Impaired cognitive-motivational functioning is present in many psychiatric disorders, including alcohol use disorder (AUD). Emotion regulation is a key intermediate factor, relating to the (cognitive) regulation of emotional and motivational states, such as in regulation of craving or negative emotions that may lead to relapse in alcohol use. These cognitive-motivational functions, including emotion regulation, are a target in cognitive behavioral therapy and may possibly be improved by neurostimulation techniques. The present between-subjects, single-blind study assesses the effects of sham-controlled high-frequency neuronavigated repetitive transcranial magnetic stimulation (10 Hz) of the right dorsolateral prefrontal cortex (dlPFC) on several aspects relevant for emotion regulation (emotion processing and reappraisal abilities) and related brain activity, as well as self-reported craving in a sample of alcohol use disorder patients (AUD; n = 39) and healthy controls (HC; n = 36). During the emotion reappraisal task, participants were instructed to either attend or reappraise their emotions related to the negative, positive, neutral, and alcohol-related images, after which they rated their experienced emotions. We found that repetitive transcranial magnetic stimulation (rTMS) reduces self-reported experienced emotions in response to positive and negative images in AUD patients, whereas experienced emotions were increased in response to neutral and positive images in HCs. In the functional magnetic resonance imaging (fMRI) analyses, we found that rTMS reduces right dlPFC activity during appraisal of affective images relative to sham stimulation only in AUD patients. We could not confirm our hypotheses regarding the effect of rTMS craving levels, or on reappraisal related brain function, since no significant effects of rTMS on craving or reappraisal related brain function were found. These findings imply that rTMS can reduce the emotional impact of images as reflected in blood oxygenation level-dependent (BOLD) response, especially in AUD patients. Future studies should replicate and expand the current study, for instance, by assessing the effect of multiple stimulation sessions on both explicit and implicit emotion regulation paradigms and craving, and assess the effect of rTMS within subgroups with specific addiction-relevant image preferences. Clinical Trial Registration: www.ClinicalTrials.gov, identifier NCT02557815.
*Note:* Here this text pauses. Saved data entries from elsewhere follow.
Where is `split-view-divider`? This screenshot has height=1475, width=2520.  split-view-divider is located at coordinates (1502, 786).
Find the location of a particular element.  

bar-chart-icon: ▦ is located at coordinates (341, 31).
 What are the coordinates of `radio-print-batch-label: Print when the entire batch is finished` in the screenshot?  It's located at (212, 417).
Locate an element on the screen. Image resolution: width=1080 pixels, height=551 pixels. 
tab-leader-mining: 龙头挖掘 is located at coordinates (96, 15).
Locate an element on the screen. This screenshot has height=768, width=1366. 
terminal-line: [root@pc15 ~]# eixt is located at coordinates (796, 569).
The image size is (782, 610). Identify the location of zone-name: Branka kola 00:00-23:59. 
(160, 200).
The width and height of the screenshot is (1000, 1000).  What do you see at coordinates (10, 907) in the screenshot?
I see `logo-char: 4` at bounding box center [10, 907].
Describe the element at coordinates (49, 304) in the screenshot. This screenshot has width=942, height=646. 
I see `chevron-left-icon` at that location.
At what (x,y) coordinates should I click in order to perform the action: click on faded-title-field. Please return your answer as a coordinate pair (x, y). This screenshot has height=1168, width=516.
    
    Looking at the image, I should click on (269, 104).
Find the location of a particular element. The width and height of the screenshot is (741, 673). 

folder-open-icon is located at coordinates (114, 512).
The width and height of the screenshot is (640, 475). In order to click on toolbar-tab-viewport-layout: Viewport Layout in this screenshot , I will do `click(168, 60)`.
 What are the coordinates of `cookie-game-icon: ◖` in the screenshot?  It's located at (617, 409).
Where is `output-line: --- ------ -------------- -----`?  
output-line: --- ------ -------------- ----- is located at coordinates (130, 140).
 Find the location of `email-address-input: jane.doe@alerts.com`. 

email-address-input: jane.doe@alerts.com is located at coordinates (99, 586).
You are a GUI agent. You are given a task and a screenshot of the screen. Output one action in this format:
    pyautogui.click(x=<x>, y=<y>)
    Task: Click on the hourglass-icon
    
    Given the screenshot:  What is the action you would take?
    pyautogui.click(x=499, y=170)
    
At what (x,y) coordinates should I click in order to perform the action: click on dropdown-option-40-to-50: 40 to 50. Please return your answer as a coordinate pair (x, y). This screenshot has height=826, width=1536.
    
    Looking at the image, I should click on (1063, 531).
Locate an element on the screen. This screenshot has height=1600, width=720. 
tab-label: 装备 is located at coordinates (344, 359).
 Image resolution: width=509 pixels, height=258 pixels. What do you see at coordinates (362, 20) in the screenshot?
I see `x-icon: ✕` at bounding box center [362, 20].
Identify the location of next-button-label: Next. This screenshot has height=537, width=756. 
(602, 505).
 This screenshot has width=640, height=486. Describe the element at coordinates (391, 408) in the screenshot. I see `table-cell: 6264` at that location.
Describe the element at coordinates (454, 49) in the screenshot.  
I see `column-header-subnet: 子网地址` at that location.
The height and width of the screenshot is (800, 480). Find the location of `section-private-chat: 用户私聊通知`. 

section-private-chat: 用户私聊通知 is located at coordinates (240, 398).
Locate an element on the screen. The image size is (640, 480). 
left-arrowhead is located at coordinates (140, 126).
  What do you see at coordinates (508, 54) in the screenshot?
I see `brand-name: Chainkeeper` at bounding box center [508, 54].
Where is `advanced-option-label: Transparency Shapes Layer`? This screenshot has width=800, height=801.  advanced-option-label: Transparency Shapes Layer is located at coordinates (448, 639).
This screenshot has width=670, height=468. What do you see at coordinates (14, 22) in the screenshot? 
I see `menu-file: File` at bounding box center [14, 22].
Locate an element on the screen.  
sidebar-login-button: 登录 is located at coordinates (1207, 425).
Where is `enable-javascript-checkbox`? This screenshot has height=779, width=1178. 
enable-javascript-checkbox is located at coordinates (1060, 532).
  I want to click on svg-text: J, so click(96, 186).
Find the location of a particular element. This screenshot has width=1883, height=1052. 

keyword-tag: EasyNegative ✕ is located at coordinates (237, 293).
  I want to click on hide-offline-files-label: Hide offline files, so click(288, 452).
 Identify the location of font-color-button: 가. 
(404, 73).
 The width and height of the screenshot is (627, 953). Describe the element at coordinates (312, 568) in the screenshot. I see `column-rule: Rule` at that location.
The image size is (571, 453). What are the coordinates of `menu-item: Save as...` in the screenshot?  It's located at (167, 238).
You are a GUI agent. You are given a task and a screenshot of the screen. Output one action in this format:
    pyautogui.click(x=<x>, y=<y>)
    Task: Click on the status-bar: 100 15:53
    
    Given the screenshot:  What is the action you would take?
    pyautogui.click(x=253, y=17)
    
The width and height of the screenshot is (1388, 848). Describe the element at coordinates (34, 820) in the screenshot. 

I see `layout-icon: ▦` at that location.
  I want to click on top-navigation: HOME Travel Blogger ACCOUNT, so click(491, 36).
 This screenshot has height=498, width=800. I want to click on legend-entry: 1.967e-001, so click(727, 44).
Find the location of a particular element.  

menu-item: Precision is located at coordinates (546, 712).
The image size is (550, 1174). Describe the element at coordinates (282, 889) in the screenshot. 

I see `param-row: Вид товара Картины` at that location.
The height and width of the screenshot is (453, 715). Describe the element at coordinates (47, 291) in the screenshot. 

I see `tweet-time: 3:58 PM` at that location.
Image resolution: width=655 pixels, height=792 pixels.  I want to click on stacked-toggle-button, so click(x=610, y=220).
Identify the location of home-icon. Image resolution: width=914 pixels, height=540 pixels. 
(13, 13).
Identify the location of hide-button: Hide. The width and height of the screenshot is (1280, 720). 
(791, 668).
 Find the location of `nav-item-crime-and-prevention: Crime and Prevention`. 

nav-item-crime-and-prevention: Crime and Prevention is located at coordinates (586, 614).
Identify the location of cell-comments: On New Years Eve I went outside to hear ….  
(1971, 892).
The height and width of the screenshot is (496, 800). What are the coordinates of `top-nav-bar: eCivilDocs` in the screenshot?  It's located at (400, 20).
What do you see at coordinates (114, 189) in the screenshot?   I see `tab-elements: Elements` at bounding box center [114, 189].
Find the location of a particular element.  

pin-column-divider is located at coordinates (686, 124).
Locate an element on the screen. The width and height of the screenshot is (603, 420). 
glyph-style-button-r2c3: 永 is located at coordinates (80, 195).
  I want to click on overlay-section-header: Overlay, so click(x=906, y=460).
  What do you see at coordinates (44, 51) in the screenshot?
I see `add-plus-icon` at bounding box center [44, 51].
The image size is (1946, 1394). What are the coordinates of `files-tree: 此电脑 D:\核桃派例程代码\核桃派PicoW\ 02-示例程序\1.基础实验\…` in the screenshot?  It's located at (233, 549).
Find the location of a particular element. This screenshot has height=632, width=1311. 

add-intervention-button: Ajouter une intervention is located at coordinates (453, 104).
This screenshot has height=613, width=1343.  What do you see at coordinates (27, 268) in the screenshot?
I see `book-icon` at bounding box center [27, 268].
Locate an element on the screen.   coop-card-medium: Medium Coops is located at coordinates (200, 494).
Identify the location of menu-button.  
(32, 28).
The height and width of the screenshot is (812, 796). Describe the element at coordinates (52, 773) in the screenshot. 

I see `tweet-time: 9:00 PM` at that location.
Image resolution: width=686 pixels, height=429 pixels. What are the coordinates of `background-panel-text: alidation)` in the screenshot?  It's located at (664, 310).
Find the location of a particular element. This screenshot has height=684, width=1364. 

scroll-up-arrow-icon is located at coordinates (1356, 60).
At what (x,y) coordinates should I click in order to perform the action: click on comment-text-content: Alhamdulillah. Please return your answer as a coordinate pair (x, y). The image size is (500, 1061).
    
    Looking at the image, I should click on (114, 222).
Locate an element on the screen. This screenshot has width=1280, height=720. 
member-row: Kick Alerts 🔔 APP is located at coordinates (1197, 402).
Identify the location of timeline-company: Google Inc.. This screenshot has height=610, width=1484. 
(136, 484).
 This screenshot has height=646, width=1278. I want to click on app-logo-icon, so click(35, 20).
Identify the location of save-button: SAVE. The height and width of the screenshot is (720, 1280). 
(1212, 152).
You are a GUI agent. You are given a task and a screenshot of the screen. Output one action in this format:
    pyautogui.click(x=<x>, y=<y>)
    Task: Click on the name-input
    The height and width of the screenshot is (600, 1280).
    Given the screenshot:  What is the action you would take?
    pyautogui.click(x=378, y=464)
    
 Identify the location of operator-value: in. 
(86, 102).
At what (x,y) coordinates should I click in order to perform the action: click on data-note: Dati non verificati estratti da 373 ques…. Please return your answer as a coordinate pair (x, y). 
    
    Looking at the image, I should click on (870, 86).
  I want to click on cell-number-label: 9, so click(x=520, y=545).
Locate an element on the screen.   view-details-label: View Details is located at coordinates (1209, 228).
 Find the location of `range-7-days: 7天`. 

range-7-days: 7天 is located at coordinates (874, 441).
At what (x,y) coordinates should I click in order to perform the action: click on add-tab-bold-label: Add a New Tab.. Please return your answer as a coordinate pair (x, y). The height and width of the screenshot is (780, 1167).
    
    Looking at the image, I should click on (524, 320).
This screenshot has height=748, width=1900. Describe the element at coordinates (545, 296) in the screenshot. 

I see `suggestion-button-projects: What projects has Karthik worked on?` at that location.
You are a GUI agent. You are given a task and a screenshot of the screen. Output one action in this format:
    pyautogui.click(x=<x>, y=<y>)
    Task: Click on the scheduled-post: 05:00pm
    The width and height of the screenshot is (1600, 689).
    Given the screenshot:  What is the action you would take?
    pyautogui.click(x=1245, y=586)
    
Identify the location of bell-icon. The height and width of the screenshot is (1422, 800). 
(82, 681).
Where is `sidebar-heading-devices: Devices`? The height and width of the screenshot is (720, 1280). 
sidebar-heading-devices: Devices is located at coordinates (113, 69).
Keywords: alcohol use disorder; craving; emotion processing; emotion reappraisal; functional magnetic resonance imaging; repetetitive transcranial magnetic stimulation.

Figures

Figure 1
Figure 1
Effect of repetitive transcranial magnetic stimulation (rTMS) on experienced emotion. This figure shows the differential effects of rTMS and sham stimulation on experienced emotion in reaction to alcohol (A), neutral (B), positive (C), and negative (D) images. Note that a value of 50 represents “neutral” experienced emotion. Bars represent estimated marginal means, which are corrected for experienced emotion before rTMS. Error bars are standard deviations from the mean. ¥ = significant two-way interaction (group by stimulation), * = significant main effect of stimulation within participant group, pos. = positive, neg. = negative.
Figure 2
Figure 2
This figure shows the trend-significant interaction between emotion (alcohol, neutral, positive, negative) and stimulation (rTMS, sham) within the superior frontal gyrus. (A) This panel shows the location for the interaction in the bilateral superior frontal gyrus. For illustrative purposes, these results are depicted at a p < 0.001 uncorrected threshold (B). This panel shows the interaction within the peak voxel in the right superior frontal gyrus, based on the extracted beta weights.
Figure 3
Figure 3
The effect of rTMS on brain activity during emotion processing. (A) Cool coloring represents brain activity in the dorsolateral prefrontal cortex (dlPFC), which has decreased due to rTMS relative to sham stimulation in AUD patients. Hot coloring indicates brain activity in the supramarginal gyrus, which has increased due to rTMS stimulation relative to sham stimulation in AUD patients. For illustrative purposes, these results are depicted at a p < 0.001 uncorrected threshold. (B) This bar chart shows the effect of rTMS and sham stimulation on right dlPFC activity in AUD patients and HCs.
Figure 4
Figure 4
The effect of rTMS and sham stimulation on craving per group. This figure depicts the significant interaction between stimulation (rTMS, sham) and group [alcohol use disorder (AUD), healthy controls (HC)]. * Note that the values are log(x + 1) transformed. ¥ = significant two-way interaction.